RHEL7, Splunk/forwarder v8.0.4
I'm setting up a distributed installation (1x head, 2x indexer). There's been quite a bit of back and fourth, troubleshooting.
When running 'splunk restart' 2 of 3 manages to start up the web interface as desired, with the correct CA showing up in the browser.
For the remaining one, the config file /opt/splunk/etc/system/local/web.conf looks identical on them.
Another config file, ~/etc/system/local/server.conf, is similar, with serverName, and the hashed pass4SymmKey and sslPassword being different. This is also using the .pem file as serverCert.
Rather than the decrypted .key file, the server.conf file is running of the encrypted one (in .pem format), but sslPassword being supplied in the [sslConfig] section.
My current question is, what configuration files affects the web interface?
When the web interface is up (and the second indexer hopefully shows up in 'splunk show cluster-bundle-status', replication and data integrity would be next, before in the end, having all forwarders show up. I have a feeling/hope all the current issues are related to me messing up SSL stuff.
If this is the wrong place to ask/post this, I do apologize.
Sorry about the delay here.
Found a "start to finish" guide for a slightly older version, and started over with that. One missing element was to enable "distributed" on the head-server. It's running 1 head and 2 indexers. While this might not be ideal, it seems sufficient for now.
In short, the guide used ./splunk <command>, rather than modifying all config files with a text editor.
Thanks for all your guidance, as I learn more, I'll look into whether more distributed setups would be beneficial here.
This is considered solved, although beyond the GUI switch from "standalone" to "distributed" mode, I can't say exactly what solved it. Several mistakes were cleared up, regarding which configuration files were in use/prioritized and such.
The error experienced looks similar to this:
Waiting for web server at https://127.0.0.1:8000 to be available...(....)
WARNING: web interface does not seem to be available!
splunkd.log contains entries like this:
08-03-2020 13:04:49.883 +0200 WARN HttpPubSubConnection - Unable to parse message from PubSubSvr:
08-03-2020 13:04:49.884 +0200 INFO HttpPubSubConnection - Could not obtain connection, will retry after=68.922 seconds.

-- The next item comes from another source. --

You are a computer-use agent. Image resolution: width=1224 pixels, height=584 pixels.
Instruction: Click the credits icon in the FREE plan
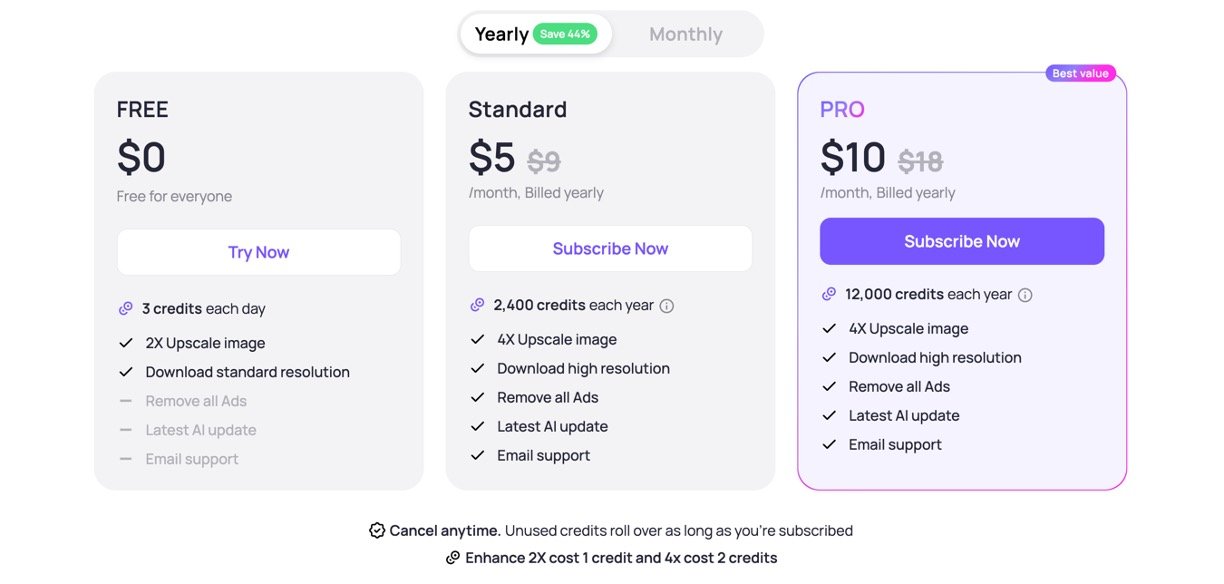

08-03-2020 13:04:59.474 +0200 INFO DC:DeploymentClient - channel=tenantService/handshake Will retry sending handshake message to DS; err=not_connected
All or most of these does however also appear on the servers where the web interface seems okay, and 'splunk restart' runs as expected.
Hi
this:
08-03-2020 13:04:59.474 +0200 INFO DC:DeploymentClient - channel=tenantService/handshake Will retry sending handshake message to DS; err=not_connected
Refers that your server cannot connect to DS and as said on next answer it's actually ERROR not INFO level message.
You said that you have one SH and two indexers. Have you also DS and CM or are all those standalone servers?
r. Ismo
Hi!
First off, thanks for the reply!
The "head" server contains everything except the indexing part.
I checked the link you provided, but can't see any issues with the networking so far.
Index1
[splunk@index1 ~]# splunk btool --debug deploymentclient list
/opt/splunk/etc/system/local/deploymentclient.conf [target-broker:deploymentServer]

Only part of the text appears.